Begin Article

In block 2006 embed the segments of the segmented program into entropy program; if the set of units needs to be readjusted, relational embeddings are applied to those segments involved by letting them be the guests of the embedding and let new host codes belong to suitable units, and then embed the host codes into the entropy program. Readjustment may happen when the homogeneity level must be improved to a required level.

In block 2008 compose the two programs into a new program that is functionally equivalent to the segmented program. At this point, the code in the entropy program part is dead code. To join the two together, operands of instructions of the entropy program are set by input variables and some intermediate variables of the segmented program, and new branching instructions are created and insert into the program in order to make the new program functionally equivalent to the segmented program. Note that at end of this step, the new program should compile and function, but if powerful compiler optimization algorithms applied, all entropy code could be removed.

In block 2010 impose relations on the new program via relational associators. For any relational associator, we may choose its root relation from the segmented program and its leaves from the entropy program, or root relation from the segmented program and its leaves from entropy program, or root from the segmented program and leave from both segmented program and entropy program. Then the root relation is replaced by its representation in the associator, and the associator is imposed on the program.

Also in block 2010, with the new relations imposed, the keys of units in the new program can composed with the keys from the associators and the key set of the existing units can be updated. Note that new units and their keys are introduced to the new program by code of imposed associators. Also note that the density and the allocation of associators in the new program can be vary according to security requirements of users. At end of this this step, with sufficient amount of associators and keys in place, it would be very hard for any compiler optimization algorithms to recognize and remove the code that related to the entropy program.

End Article
Begin Dataset excerpts

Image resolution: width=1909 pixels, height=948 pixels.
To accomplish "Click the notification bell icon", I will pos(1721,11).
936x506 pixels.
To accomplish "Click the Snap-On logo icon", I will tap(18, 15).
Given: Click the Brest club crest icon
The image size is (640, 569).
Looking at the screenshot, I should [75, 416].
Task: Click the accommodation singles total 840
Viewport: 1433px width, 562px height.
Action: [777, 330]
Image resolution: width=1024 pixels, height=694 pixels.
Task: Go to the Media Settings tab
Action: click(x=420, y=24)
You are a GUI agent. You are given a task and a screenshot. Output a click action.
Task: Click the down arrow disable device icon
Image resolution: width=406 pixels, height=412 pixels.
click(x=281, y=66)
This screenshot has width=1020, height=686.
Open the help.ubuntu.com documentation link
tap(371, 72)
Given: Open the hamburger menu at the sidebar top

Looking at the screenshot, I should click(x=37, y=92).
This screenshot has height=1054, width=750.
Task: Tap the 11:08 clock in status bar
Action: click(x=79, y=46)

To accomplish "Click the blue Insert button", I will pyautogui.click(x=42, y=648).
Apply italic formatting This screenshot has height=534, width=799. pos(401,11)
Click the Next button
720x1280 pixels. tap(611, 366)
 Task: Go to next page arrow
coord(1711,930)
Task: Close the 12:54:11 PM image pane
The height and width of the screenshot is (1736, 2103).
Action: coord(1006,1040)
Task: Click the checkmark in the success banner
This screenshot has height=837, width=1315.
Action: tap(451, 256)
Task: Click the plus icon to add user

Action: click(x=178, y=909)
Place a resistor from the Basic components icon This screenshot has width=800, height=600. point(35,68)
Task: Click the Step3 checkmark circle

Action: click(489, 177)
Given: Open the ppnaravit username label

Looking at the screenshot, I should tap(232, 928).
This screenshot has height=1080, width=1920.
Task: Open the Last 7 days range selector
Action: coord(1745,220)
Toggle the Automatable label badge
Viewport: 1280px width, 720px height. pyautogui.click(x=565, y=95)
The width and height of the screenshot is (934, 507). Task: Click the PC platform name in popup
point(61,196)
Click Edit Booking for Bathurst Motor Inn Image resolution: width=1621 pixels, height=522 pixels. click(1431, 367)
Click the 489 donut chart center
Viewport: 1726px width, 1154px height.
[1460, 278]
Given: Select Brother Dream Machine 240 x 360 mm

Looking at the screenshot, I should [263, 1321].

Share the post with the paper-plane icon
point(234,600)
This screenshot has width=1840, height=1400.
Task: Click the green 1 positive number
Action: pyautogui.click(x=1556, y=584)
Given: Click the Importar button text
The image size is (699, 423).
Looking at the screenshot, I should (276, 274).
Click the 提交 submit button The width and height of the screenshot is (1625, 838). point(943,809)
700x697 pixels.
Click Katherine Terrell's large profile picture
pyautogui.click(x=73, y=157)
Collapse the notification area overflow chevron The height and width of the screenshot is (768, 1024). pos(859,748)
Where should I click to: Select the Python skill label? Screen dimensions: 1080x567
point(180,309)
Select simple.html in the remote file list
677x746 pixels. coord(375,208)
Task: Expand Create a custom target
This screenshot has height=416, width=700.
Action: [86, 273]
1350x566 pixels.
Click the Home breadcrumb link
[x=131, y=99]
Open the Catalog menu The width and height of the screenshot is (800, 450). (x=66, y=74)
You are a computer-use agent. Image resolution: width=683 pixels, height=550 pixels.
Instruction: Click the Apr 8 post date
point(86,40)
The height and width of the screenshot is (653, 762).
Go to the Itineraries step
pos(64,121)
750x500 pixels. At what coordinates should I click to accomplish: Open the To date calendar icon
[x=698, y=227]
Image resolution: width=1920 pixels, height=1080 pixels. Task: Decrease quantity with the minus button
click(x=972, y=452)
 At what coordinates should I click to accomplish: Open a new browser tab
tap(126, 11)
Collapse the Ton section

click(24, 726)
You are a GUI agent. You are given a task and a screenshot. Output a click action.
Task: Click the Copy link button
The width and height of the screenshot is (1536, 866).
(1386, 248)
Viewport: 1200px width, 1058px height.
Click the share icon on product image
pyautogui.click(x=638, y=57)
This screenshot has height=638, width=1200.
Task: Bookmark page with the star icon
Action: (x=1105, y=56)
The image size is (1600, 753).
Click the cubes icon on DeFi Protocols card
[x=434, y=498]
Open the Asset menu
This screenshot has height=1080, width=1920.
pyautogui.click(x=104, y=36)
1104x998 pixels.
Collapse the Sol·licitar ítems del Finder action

End Dataset excerpts

What is asked:
a – Copy verbatim the part of the entropy-program passage that opens with the words containing "Also in block" and closes with "related to the entropy program.".
b – Translate this sentence from the entropy-program passage into Spanish: "At this point, the code in the entropy program part is dead code."
c – Decide whether each statement agrees with the entropy-program passage. For each one, answer yes or no and quote the words that decide it.
(i) In block 2008, the two programs are composed into a new program that is functionally equivalent to the segmented program.
(ii) New units and their keys are introduced to the new program by code from the segmented program.
(iii) Readjustment may happen when the homogeneity level must be improved.
The data is material apart from the entropy-program passage.

Full solutions:
a –
Also in block 2010, with the new relations imposed, the keys of units in the new program can composed with the keys from the associators and the key set of the existing units can be updated. Note that new units and their keys are introduced to the new program by code of imposed associators. Also note that the density and the allocation of associators in the new program can be vary according to security requirements of users. At end of this this step, with sufficient amount of associators and keys in place, it would be very hard for any compiler optimization algorithms to recognize and remove the code that related to the entropy program.

b – En este punto, el código de la parte del programa de entropía es código muerto.

c –
(i) Yes: "In block 2008 compose the two programs into a new program that is functionally equivalent to the segmented program."
(ii) No: "new units and their keys are introduced to the new program by code of imposed associators"
(iii) Yes: "Readjustment may happen when the homogeneity level must be improved to a required level."